▸ Assignment: Decide whether each statement below agrees with the Princeton energy research article that follows. Answer yes or no for each, and quote the deciding words of the article. (a) Emily Carter is the founding director of the Andlinger Center for Energy and the Environment. (b) One Princeton group is tilting windmills on their sides to lower their cost. (c) The debate is still about whether we need to move away from carbon-based fuels.
*** Document excerpt Section Begins ***
The Edge of Energy

The Edge of EnergyOur thirst for energy comes at an environmental cost. Human beings have a profound effect on the planet, and the debate is no longer about whether we need to move away from carbon-based fuels, but when and how. Princeton researchers are looking for solutions at the edge of energy research.

“The move toward a sustainable future requires truly innovative approaches with an emphasis on a range of fundamental investigations and applications,” said Emily Carter, the Gerhard R. Andlinger Professor in Energy and the Environment and founding director of the Andlinger Center for Energy and the Environment, which supports a vibrant program of research in energy development, conservation and environmental protection.

“With Princeton’s mix of engineers, scientists and social scientists, we are uniquely poised to solve these complex energy problems,” she said.

Innovations from Princeton could radically change how we produce and consume sustainable energy. For example, one group is developing a solar energy-driven charging station that could recharge your cellphone anywhere. Another group is tilting windmills on their sides to increase their efficiency, and another is attempting to mitigate the waste of combustion by turning carbon dioxide and water back into fuel.
*** Document excerpt Section Ends ***
*** Record extracts Section Begins ***
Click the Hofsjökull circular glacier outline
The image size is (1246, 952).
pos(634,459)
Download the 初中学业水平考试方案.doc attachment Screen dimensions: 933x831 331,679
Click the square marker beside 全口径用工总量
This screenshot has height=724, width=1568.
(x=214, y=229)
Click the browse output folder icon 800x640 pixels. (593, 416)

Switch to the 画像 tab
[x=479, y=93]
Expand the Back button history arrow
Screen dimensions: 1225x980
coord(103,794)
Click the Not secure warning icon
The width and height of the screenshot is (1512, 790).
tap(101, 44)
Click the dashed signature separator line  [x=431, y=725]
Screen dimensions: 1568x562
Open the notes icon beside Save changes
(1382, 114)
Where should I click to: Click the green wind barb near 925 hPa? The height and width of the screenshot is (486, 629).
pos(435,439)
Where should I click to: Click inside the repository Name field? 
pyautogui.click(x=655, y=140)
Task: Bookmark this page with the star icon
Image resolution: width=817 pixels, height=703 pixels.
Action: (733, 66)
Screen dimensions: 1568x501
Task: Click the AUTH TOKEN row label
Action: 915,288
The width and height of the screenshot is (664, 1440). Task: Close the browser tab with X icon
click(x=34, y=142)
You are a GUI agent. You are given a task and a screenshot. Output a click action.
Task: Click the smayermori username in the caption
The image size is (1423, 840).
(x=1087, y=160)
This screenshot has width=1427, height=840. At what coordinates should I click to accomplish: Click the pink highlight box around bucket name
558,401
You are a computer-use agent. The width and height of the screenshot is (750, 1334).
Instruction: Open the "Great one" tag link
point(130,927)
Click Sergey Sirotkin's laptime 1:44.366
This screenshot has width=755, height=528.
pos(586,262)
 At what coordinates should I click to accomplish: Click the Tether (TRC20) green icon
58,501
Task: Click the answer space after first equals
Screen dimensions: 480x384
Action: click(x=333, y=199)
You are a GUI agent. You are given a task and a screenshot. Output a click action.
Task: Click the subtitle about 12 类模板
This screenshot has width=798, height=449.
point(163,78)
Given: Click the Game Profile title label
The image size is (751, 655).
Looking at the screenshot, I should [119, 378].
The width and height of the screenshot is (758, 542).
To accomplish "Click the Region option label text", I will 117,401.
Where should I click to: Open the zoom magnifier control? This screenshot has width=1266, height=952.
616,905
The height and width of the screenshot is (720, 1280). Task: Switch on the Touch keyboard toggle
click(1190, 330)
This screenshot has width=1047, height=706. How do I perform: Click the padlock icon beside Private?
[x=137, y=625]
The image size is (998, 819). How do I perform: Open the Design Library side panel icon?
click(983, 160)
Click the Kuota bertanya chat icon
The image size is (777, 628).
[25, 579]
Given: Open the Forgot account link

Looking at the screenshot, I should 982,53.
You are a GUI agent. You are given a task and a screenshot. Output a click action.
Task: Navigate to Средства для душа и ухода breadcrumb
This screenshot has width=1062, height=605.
*** Record extracts Section Ends ***
▸ Response:
(a) Yes: "founding director of the Andlinger Center for Energy and the Environment"
(b) No: "tilting windmills on their sides to increase their efficiency"
(c) No: "the debate is no longer about whether we need to move away from carbon-based fuels, but when and how"